All those things are habits. And for you to pivot, some of them are going to have to change. But how?

The Two Requirements of Habits

At a neurological level, habits are wired connections in the brain that are strengthened over time and with repetition. When you learned to brush your teeth as a child, you did it awkwardly at first, gradually improving until it was effortless and unconscious. During that period, your neural wiring for that activity was being strengthened by repetition. Now your toothbrush habit is so ingrained that when it’s triggered—say, by getting ready to leave the house in the morning or getting ready to climb into bed—it happens effortlessly and almost without thinking.

Next time you brush your teeth, try doing it with your other hand. What is normally a mindless task suddenly becomes challenging. Not only will you find it awkward, but you’ll discover that your focus narrows to that task alone as your brain tries to process it differently. Whereas you might usually mentally review your to-do list or dream about your upcoming vacation while brushing your teeth, you’ll now find you’re focused solely on trying to get your hand to move in the direction you want it to. It’s a humbling experience.

How can we create new habits? Creating a habit takes two fundamental things: the repetition of the action—thinking or physical—and the actual time to make that happen. You can’t, for example, learn to drive well and automatically without actually driving a lot. And you can’t drive a lot without putting in time behind the wheel. Spend enough time brushing your teeth with your “wrong” hand, and it will eventually be as easy as with the original hand—but you have to put in the time doing the action.

The same applies to your new pivot habits. You’ll need to make time to create them.

But what new habits? Every pivot is different; whether you want to become a landscape painter, a computer programmer, a business owner, or a writer, the job requirements are different. But there are four clusters of habits that are common to almost every pivot.

Education. Personal development is common to every pivot. It’s a part of the journey of every pivoter in this book, and it will be part of yours, too. This book is an example. Taking a course to learn how to teach English as a second language is an example.

Good health. You need energy to pivot. Positive energy, and lots of it. Some of that is going to arise out of your ability to develop healthy lifestyle habits. Exercising daily and preparing your own healthful lunch are examples of health habits that can energize your self-reinvention.

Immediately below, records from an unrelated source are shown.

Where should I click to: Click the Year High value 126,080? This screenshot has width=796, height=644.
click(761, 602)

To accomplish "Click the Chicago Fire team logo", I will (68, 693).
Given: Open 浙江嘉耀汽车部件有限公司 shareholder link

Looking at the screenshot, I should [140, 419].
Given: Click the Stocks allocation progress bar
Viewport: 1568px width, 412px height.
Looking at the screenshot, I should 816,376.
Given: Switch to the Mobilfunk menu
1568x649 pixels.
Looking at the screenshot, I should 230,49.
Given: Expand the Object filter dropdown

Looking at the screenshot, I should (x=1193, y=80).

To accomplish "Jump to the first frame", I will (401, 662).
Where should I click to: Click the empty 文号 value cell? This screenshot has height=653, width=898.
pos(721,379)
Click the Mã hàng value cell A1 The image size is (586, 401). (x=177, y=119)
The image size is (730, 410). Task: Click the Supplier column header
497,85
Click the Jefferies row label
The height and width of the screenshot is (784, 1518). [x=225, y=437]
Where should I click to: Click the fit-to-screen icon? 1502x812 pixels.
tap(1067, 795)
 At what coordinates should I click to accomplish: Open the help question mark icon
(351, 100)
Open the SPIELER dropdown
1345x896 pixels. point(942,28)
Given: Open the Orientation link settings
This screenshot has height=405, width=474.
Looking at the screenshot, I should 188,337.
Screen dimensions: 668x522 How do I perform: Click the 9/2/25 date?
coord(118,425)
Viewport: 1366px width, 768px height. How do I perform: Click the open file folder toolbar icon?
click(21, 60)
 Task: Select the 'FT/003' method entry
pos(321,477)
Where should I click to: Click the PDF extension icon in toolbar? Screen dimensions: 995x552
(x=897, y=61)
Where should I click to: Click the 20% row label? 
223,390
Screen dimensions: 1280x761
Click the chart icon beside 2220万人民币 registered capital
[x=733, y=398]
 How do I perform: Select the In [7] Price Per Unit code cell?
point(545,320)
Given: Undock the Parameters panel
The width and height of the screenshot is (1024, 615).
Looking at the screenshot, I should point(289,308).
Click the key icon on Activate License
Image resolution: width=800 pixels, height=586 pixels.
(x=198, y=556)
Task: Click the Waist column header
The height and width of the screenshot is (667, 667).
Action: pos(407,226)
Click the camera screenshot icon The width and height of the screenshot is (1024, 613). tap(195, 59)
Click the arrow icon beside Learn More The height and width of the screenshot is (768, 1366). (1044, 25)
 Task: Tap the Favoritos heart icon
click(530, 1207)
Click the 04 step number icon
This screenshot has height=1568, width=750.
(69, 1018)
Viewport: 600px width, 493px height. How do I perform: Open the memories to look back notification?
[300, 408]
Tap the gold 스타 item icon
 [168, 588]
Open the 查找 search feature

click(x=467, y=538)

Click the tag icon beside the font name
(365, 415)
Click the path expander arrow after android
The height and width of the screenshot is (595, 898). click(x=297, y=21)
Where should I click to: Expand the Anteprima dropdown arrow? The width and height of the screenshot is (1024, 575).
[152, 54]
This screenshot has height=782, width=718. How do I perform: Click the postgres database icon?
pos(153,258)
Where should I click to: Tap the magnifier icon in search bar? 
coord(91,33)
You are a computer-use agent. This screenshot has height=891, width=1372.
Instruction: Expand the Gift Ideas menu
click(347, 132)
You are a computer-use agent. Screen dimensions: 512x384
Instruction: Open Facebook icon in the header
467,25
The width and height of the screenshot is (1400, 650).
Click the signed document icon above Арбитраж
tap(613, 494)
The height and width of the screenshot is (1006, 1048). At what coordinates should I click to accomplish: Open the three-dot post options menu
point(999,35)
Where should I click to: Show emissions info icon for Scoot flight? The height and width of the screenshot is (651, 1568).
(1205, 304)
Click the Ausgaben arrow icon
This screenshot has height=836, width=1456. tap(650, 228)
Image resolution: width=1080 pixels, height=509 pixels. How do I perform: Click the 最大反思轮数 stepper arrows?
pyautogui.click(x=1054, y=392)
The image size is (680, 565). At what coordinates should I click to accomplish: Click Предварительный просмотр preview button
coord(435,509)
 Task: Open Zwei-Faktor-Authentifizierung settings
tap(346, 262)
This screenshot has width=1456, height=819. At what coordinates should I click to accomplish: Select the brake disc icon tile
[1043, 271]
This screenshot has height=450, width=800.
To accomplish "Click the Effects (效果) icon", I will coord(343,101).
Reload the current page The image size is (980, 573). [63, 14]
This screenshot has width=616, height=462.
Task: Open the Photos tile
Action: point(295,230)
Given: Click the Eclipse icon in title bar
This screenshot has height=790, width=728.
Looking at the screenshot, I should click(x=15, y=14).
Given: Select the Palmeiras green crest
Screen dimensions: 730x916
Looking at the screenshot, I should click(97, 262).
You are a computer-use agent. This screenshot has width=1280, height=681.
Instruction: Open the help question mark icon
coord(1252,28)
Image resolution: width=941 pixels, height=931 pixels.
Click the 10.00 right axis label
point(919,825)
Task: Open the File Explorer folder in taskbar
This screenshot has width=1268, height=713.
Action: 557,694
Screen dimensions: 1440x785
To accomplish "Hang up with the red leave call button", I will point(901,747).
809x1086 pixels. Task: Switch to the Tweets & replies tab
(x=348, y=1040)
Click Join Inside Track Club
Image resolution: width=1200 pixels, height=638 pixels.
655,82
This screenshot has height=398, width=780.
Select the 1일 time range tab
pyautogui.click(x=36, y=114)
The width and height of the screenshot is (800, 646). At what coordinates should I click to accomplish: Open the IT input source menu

Productivity. Pivoting often requires taking on more work. Starting a small business while you continue to work requires you to be more effective. Writing a screenplay while you keep your day job means you’ll need to develop a habit of daily writing. The good thing is that you don’t necessarily have to do more, you just have to do better. Swapping a bad habit (excessive television screen time) for a good one (daily writing) can deliver remarkable results with no extra time.

Mind-set. Your attitude and how you respond to both opportunity and setbacks are critical to pivoting. You need to develop habits that help you foster a positive mind-set, help you understand yourself, and increase your sense of control over your life.

And now the big question: How do you do it? Developing habits requires deliberate practice, and that can happen only if you make space for that practice in your life. But if you’re like most people, space is one thing you feel you don’t have enough of. How can you create the time needed to build the new habits that are desperately important to reinventing yourself? How can you make the time to change your lifestyle and your thinking? To learn new skills? To master a new mind-set around change?

The secret in creating space lies in creating a ritual—a master habit for driving momentum in your pivot.

Images PIVOT POINT: A ritual is the “master habit” for your pivot that allows you to create other habits.

Pivot Rituals

A ritual is simply a sequence of events that’s repeated, usually at the same time and in the same place. You can think of a ritual as the “master habit” of your pivot. It’s a routine, performed regularly, that lets you build other routines. That’s exactly what Kevin Ward was doing in his rented room with the mattress on the floor.

Kevin’s ritual is composed of a series of daily practices, ranging from things as simple as drinking water and breathing deeply to exercising, reviewing goals, and journaling. “It’s the habits,” he maintains, “that really are the foundation, the building blocks, of success. Just having that ritual of doing things is very, very powerful.”

Powerful indeed. Kevin’s gone from reading very little to reading a book a week, every week. He exercises daily. And his business results speak for themselves.

Remember Keith Leon, who struggled to pivot until he let go of the plan? A ritual was the missing piece—the bridge between overplanning and having no plan at all. “Instead of doing what I thought I should do each day,” he said, “I would sit down, take a few deep breaths, ask one question, and then sit and wait for the answer. I was calling out to someone or something at a higher frequency than my ego or my little mind to lead me, to guide me, and to show me the way. I would not be moved until I got the answer to the question I had asked. I started to see flashes, hear the answers, and started to download next steps. I was hearing a voice, and it was telling me what to do next. I would get up and take action on what I was led to do.”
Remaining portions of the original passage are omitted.